Quorn Spicy Chopped Thai Salad
Inspired by the flavors of Thai cuisine, our Spicy Chopped Thai Salad features Quorn Meatless Vegan Chipotle Cutlets and a peanut sauce dressing. Perfect for light lunch! Recipe by The Little Almond.
7.4 g of fibre
- 4 Cups Napa Cabbage, thinly sliced
- 2 Cups Red Cabbage, thinly sliced
- 1 Cup Carrots, grated
- 3 Green Onions, thinly sliced
- ¼ Cup Cilantro, minced
- ¼ Cup Cashews, toasted
- ¼ Cup Peanut Butter, or almond butter if peanut allergy
- 2 Tbsp Tamari, or soy sauce
- 1 Tbsp Maple Syrup, or agave syrup
- 2 Tsp Rice Vinegar
- 1 Tsp Sesame Oil
- 1 Tsp Sriracha Sauce
- Juice from 1 Lime
- Preheat your oven to 425F and line a baking tray with parchment paper. Bake your Meatless Vegan Chipotle Cutlets in the oven for 21 minutes
- While your cutlets are baking, chop and prep your salad ingredients. In a large bowl add your Salad ingredients, except the cashews, and mix until evenly combined. Set aside.
- To make the dressing, add all your ingredients to a bowl and whisk until evenly combined. Alternatively, you can add everything to a blender and blend until combined.

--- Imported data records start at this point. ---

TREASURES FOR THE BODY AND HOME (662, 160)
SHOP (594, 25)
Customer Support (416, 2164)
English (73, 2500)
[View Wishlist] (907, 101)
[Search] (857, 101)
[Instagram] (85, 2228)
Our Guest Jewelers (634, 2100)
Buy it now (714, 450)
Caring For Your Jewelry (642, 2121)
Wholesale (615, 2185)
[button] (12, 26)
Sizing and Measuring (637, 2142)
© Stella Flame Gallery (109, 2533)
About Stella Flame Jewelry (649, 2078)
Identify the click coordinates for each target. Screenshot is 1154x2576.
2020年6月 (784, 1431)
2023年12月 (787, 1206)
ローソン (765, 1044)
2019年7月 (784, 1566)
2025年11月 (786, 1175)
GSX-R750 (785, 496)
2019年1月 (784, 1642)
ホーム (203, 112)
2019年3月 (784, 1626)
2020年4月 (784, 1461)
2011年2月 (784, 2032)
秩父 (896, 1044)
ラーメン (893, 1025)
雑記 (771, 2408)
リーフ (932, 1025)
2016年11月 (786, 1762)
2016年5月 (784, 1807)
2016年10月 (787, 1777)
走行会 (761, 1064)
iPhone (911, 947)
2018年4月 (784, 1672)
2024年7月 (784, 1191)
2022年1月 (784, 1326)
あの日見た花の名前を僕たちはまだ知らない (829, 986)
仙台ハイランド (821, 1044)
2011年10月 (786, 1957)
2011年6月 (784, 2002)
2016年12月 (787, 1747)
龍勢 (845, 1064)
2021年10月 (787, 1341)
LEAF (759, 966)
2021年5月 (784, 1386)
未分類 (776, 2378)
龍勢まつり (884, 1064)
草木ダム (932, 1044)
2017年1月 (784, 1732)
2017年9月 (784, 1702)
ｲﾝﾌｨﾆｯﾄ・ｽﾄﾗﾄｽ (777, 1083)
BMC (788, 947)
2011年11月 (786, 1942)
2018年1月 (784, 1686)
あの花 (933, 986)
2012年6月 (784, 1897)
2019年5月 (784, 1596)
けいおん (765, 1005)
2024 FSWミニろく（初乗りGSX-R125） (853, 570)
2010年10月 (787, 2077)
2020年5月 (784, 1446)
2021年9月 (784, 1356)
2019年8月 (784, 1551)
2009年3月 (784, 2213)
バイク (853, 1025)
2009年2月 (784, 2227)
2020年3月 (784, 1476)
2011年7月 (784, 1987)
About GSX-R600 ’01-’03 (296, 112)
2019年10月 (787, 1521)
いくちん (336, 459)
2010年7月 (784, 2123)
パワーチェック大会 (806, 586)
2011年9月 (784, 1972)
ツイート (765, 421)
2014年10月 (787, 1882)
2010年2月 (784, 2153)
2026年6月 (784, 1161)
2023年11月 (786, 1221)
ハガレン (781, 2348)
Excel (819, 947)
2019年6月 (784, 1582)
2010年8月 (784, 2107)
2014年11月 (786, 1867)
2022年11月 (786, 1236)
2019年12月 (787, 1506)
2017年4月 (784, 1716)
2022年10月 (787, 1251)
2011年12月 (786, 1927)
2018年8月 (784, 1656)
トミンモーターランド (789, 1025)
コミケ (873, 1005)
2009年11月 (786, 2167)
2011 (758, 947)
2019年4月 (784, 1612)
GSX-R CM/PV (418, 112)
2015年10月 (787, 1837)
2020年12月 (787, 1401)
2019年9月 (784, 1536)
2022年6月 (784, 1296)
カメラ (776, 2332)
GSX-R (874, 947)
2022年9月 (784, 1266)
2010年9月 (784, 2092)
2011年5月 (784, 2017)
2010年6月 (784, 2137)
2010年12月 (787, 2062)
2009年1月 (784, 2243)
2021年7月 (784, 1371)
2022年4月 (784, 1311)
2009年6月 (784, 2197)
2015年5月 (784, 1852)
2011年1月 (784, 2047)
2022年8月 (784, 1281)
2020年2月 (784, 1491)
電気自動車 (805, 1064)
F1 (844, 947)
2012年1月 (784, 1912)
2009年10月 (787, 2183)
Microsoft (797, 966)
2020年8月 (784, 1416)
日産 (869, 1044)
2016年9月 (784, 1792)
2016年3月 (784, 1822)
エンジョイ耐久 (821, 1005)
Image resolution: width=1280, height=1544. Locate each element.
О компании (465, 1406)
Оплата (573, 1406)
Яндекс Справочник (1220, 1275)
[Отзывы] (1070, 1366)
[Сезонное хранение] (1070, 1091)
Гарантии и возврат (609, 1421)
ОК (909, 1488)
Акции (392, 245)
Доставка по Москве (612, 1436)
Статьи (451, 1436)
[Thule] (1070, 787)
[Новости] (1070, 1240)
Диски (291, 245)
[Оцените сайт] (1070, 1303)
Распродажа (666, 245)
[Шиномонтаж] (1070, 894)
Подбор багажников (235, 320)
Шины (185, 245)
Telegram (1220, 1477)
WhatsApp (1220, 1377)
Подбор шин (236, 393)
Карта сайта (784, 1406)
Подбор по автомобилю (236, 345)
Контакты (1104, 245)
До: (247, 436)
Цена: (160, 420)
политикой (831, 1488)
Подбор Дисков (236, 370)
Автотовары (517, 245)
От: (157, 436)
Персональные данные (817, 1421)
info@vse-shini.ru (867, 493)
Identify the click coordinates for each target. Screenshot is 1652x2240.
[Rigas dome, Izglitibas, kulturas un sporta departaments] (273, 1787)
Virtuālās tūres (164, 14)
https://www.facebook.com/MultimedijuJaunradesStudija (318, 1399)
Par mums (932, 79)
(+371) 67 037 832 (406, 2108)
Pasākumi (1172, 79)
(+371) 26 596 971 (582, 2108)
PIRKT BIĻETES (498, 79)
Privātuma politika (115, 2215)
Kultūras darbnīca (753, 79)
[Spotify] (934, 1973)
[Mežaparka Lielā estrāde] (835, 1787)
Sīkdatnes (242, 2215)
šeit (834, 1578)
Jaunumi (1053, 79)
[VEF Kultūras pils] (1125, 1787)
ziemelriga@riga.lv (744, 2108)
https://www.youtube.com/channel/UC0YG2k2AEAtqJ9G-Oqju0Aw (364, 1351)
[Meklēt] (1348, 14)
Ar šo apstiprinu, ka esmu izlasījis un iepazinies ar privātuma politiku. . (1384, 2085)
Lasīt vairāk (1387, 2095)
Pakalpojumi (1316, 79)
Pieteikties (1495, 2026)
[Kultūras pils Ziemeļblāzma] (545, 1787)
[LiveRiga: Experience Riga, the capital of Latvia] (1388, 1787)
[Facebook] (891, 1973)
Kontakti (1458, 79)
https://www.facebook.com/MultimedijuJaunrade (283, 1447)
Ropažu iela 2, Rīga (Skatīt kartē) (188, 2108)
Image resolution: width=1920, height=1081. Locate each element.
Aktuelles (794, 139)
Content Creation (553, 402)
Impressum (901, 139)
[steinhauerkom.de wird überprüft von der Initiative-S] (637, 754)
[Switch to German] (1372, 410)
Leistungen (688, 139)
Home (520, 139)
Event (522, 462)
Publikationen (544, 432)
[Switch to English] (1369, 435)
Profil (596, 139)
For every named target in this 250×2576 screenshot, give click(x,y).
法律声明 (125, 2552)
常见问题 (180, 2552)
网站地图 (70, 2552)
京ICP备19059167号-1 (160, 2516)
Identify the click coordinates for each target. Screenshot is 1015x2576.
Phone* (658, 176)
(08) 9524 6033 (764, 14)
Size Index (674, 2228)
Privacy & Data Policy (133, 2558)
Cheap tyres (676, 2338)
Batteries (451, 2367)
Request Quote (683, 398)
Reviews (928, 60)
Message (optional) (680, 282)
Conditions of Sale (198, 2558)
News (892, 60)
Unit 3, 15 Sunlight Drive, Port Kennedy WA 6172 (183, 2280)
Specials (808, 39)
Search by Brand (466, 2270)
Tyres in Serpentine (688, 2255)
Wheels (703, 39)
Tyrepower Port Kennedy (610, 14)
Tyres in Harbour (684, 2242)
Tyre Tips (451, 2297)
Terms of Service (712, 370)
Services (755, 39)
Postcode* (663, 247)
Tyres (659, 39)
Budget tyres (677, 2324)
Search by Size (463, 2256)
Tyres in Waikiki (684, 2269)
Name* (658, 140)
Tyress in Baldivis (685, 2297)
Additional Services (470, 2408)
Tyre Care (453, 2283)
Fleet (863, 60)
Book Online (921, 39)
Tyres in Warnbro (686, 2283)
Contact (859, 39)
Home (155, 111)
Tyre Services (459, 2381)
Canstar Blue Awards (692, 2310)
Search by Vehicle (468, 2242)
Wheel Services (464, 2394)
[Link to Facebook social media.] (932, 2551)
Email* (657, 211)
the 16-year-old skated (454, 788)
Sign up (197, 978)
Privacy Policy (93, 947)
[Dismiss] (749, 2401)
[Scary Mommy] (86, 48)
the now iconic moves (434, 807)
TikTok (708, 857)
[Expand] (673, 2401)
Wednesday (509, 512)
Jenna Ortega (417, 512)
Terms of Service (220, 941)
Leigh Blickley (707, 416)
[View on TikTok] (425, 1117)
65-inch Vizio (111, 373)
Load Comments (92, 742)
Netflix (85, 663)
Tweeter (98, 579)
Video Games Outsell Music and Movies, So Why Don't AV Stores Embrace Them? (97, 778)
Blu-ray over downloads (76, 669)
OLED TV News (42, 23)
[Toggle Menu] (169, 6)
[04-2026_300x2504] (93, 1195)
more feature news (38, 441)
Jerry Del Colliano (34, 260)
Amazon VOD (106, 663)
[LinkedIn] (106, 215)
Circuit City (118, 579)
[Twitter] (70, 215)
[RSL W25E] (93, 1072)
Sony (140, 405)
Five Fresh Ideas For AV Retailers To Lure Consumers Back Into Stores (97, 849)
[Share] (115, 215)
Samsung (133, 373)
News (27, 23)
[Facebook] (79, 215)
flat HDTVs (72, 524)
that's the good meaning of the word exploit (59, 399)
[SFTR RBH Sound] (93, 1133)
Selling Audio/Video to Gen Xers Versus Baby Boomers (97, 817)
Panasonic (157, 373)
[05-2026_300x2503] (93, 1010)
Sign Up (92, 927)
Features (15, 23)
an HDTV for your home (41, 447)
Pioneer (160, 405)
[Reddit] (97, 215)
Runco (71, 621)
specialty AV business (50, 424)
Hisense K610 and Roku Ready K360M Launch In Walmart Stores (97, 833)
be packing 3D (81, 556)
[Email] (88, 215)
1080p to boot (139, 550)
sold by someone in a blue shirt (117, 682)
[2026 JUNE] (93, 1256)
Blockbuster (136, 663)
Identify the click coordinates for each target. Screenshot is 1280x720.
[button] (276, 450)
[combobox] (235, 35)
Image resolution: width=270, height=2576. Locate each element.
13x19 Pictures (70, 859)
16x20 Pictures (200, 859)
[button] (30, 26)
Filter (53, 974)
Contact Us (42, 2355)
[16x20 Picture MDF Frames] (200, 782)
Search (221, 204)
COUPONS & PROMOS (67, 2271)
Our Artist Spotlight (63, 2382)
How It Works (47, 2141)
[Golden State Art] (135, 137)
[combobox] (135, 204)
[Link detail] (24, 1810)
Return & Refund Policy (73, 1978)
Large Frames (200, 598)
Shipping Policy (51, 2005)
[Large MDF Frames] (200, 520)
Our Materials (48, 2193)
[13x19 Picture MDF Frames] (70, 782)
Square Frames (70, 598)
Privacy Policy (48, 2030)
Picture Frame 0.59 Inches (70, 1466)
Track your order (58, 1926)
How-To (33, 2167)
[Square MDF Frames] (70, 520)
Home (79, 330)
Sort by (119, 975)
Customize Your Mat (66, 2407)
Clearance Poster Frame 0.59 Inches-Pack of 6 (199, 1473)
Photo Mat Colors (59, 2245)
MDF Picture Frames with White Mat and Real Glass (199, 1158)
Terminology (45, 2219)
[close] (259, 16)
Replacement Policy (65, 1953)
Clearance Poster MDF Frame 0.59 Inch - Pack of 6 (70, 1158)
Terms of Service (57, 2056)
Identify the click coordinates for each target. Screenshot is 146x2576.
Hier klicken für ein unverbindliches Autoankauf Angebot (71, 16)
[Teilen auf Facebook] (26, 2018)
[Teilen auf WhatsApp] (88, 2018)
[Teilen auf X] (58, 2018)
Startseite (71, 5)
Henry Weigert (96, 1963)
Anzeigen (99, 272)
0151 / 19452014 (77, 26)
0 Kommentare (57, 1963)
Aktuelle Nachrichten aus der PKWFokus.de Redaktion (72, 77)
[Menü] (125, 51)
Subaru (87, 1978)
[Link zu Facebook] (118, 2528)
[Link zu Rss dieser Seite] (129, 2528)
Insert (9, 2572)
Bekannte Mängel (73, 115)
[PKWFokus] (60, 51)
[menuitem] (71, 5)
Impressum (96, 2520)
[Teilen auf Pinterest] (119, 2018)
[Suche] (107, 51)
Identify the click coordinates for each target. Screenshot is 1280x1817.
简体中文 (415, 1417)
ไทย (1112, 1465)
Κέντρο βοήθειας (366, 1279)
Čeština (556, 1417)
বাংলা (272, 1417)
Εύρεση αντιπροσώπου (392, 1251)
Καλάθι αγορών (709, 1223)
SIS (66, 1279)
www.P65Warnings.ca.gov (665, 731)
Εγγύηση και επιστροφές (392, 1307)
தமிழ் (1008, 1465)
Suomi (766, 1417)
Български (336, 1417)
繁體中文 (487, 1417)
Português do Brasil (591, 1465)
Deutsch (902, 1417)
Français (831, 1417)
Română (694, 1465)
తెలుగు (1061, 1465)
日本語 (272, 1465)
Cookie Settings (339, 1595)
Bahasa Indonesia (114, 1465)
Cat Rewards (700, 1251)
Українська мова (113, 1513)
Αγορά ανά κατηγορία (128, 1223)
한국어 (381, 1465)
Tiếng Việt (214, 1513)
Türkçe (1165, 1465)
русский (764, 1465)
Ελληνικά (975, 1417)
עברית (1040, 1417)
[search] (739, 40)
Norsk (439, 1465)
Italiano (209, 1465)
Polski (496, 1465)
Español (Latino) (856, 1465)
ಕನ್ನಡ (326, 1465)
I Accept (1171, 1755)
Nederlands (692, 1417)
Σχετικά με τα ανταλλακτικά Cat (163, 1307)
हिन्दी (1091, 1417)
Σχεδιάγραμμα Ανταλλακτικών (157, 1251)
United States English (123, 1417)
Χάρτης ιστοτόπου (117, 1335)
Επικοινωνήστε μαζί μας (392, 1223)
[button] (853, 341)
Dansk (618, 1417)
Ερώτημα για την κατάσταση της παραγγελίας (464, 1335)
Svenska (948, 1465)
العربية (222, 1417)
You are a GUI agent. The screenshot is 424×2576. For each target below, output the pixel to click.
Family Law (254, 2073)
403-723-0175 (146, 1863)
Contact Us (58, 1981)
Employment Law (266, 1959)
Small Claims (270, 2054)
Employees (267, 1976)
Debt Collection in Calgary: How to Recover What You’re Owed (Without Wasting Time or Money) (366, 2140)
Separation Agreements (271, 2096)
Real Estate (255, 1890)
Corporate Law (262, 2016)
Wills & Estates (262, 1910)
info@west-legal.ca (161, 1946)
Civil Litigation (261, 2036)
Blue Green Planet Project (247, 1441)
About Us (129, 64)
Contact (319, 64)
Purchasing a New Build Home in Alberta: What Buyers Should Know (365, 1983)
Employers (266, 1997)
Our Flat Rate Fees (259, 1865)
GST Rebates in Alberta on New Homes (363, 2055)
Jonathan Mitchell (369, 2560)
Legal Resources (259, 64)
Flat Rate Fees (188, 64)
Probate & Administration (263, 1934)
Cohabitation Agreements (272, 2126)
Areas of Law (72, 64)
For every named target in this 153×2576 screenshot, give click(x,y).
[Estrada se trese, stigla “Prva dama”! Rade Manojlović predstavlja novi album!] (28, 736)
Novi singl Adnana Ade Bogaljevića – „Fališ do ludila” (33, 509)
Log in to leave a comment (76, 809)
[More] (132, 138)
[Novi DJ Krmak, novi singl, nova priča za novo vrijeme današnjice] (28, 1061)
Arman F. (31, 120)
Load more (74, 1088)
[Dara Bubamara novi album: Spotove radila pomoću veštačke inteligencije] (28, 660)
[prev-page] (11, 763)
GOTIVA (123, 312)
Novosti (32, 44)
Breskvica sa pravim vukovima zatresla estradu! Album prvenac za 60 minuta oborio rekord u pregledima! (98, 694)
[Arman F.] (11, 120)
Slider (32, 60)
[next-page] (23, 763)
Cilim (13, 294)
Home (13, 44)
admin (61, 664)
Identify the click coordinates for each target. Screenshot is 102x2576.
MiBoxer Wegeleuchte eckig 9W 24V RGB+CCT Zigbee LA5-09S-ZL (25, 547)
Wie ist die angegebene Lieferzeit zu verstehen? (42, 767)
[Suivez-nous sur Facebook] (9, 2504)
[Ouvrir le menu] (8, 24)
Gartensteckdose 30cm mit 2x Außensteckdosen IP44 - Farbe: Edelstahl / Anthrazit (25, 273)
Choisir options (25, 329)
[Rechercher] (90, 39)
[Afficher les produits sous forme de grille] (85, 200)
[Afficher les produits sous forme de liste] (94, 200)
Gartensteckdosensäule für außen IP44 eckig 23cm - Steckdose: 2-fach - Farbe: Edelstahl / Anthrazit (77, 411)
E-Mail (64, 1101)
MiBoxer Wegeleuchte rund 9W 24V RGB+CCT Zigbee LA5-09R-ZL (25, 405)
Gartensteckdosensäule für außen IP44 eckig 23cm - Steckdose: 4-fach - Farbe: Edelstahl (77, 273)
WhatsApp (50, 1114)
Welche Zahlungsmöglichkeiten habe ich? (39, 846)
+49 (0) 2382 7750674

- Add your dressing to the salad and toss your salad until evenly coated. Set aside.
- Once chipotle cutlets are done baking, remove from the oven and let it cool until you can handle it. Cut it into strips and add it into your salad. Mix until evenly combined.
- Garnish with some crushed cashews over it and extra chopped cilantro. Enjoy!